JSONPath also includes powerful built-in functions like size() to find the length of arrays.

Let's use the JSONPath size() function to get every order that had >= 1 snack.

     SQL
    
xxxxxxxxxx

select *
from lunchorders
where orders @@ '$.order_details.snacks.size() > 0';

Comparison Without Type Casting

JSONPath also enables comparisons without explicit type casting:

    SQL
   
xxxxxxxxxx

select *
from lunchorders
where orders @@ '$.order_details.cost > 4.50';

This is what the same query would look like with our regular JSON comparisons:

    SQL
   
xxxxxxxxxx

select *
from lunchorders
where (orders -> 'order_details' ->> 'cost')::numeric > 4.50;

JSON Operators Summary

In this section, we covered the basics of working with JSON data in Postgres including:

Selecting data using ->
Filtering queries using ->>
Selecting nested values using #>
Checking if an array contains a value using @>
Using JSONPath to work with JSON objects

Working with JSON data can be complicated. Arctype is a free, modern SQL editor that makes working with databases easier.

JSON Indexing in Postgres

So how efficient are these JSON operations? In the absence of an index, the database engine has to scan through the entire table to find out the record which is called a sequential scan.

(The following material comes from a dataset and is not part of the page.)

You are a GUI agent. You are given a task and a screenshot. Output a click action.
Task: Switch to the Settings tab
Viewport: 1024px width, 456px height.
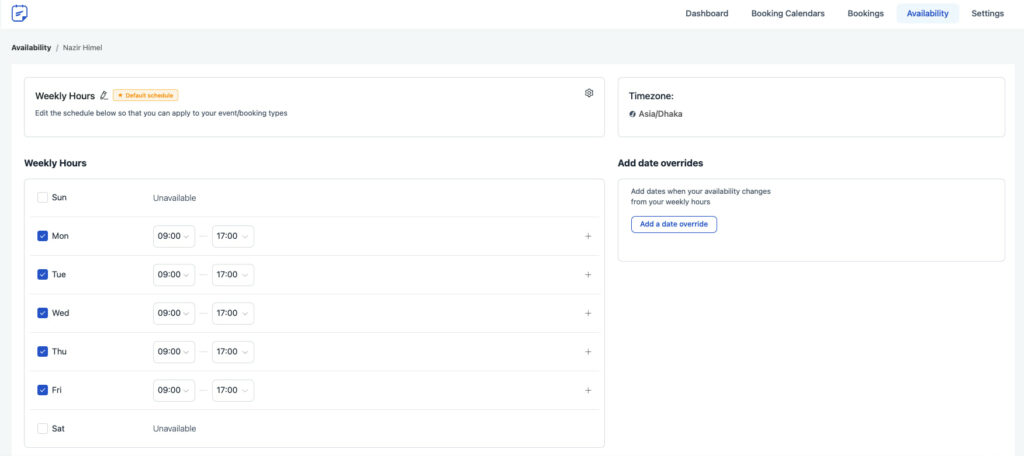987,13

This quickly becomes inefficient as the size of the table grows.

To improve query performance, Postgres 9.4 included support for database indexes. An index is an additional data structure for structuring data so that it is easier to query.

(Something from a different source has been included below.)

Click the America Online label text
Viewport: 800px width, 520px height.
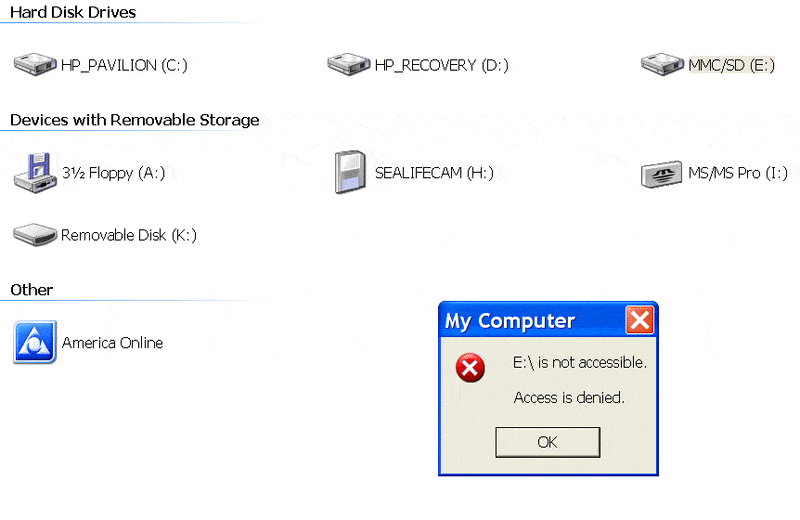tap(112, 342)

I've created a sample table with 700K rows to demonstrate how a database index can improve query performance by 350X for JSON data.

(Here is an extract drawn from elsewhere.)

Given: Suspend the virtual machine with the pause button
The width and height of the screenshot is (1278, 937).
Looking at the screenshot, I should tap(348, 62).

PostgreSQL offers two types of indexes to work with JSON data.

B-Tree index
GIN index/Full-text search index.

B-Tree Index

books_data has 770k rows and contains a data column that stores book information in a JSONB object:

    SQL
   
xxxxxxxxxx

select count(*)
from books_data;

    SQL
   
xxxxxxxxxx

 count
 --------
 772768
 (1 row)

    SQL
   
x

id          -> integer
ingested_at -> timestamp
data        -> jsonb
#JSONB structure example
{
   "id":"6fafd0f7-c16a-4ebf-9c73-31ce8d0a2d13",
   "author":"Ronald Berry",
   "source":"Harrington LLC",
   "content":"Agency become language price particularly act meet mission the.",
   "published_at":"2020-05-07T09:29:58"
}

On the unindexed table, it takes 128ms to find every book written by Jessica Evans:

    SQL
   
xxxxxxxxxx

explain analyze
select *
from books_data
where data ->> 'author' = 'Jessica Evans';

    SQL
   
x

                        QUERY PLAN
-----------------------------------------------------------------------------------------------------------------------------
 Gather  (cost=1000.00..36481.22 rows=3864 width=279) (actual time=11.626..127.638 rows=22 loops=1)
   Workers Planned: 2
   Workers Launched: 2
   ->  Parallel Seq Scan on books_data  (cost=0.00..35094.82 rows=1610 width=279) (actual time=25.993..121.968 rows=7 loops=3)
         Filter: ((data ->> 'author'::text) = 'Jessica Evans'::text)
         Rows Removed by Filter: 257582
 Planning Time: 0.087 ms
 Execution Time: 127.673 ms
(8 rows)

Now let's create a B-Tree index on the author key in the JSON object using ->>:

    SQL
   
xxxxxxxxxx

create index author_index on books_data ((data ->> 'author'));

Now we can test the query performance improvement by adding an index:

    SQL
   
xxxxxxxxxx

explain analyze
select *
from books_data
where data ->> 'author' = 'Jessica Evans';

    SQL
   
          x
         
                       QUERY PLAN
-----------------------------------------------------------------------------------------------------------------------------
 Index Scan using author_index on books_data  (cost=0.42..36.56 rows=8 width=279) (actual time=0.043..0.069 rows=22 loops=1)
   Index Cond: ((data ->> 'author'::text) = 'Jessica Evans'::text)
 Planning Time: 0.298 ms
 Execution Time: 0.091 ms
(4 rows)

The execution time decreased from 128ms -> .091ms. That's almost 350x faster.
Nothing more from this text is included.